Wszedłem po tych słowach ostrzej, mocniej przyciskając jej ciało do łóżka. Sięgnąłem po mniejszy żelowy gadżet. Wcisnąłem jej do ust obok tego dużego. Ledwo jej się mieściły oba. Po chwili żelowy gadżet wsuwałem obok mojego kutasa, jęknęła cicho. Czułem, że właśnie tego oczekiwała.

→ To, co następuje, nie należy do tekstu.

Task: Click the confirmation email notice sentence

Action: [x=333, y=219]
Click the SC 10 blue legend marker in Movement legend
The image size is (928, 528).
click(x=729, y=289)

Posuwałem ją teraz dwoma kutasami. Pilnowałem, żeby żelowe dildo nie wysuwało się z jej napalonej cipki.
– Mocniej mnie rżnij!
Moje biodra ostro docisnąłem do jej krocza.
– Tego chcesz suko?
– Rżnij mnie jak dziwkę.
– Chciałbyś takie prawdziwe?
– Tak.
Pieprzyłem ją tak długie minuty. W końcu przerwałem, zsunąłem się nisko do jej krocza, spojrzałem na jej mokrą cipkę i wsunąłem jej dużego sztucznego kutasa. Posuwałem ją nim przyglądając się w podnieceniu jak co chwilę znika cały w jej wnętrzu. Zosia chciała dostać się do mojego kutasa więc położyłem się obok niej, tak żeby mój fiut znalazł się obok jej twarzy. Wsunęła go do ust. Sprawnie obciągała. Ja nie przerywałem posuwania jej nową zabawką.
– Chciałbyś takie prawdziwe?
– Mówiłam już, że tak.
Jej oddech stawał się coraz głośniejszy. Pieprzyłem ją jeszcze mocniej sztucznym kutasem, a ona coraz zachłanniej obciągała mojego. Dochodziła, jej oddech stawał się bardziej głęboki i głośny. Wystrzeliłem wprost w jej usta. Czułem, jak połyka spermę. Robiła to pierwszy raz, wylizała kutasa z resztek nasienia. Zwolniłem tempo posuwania. Chciałem wciągnąć z jej cipki gadżet, ale zatrzymała moja rękę.
– Chodź tu.
Położyłem się obok niej. W jej kroczu nadal było dildo. Objąłem ją czule, a ona zamknęła oczy.
– Trzeba się przespać. – powiedziała.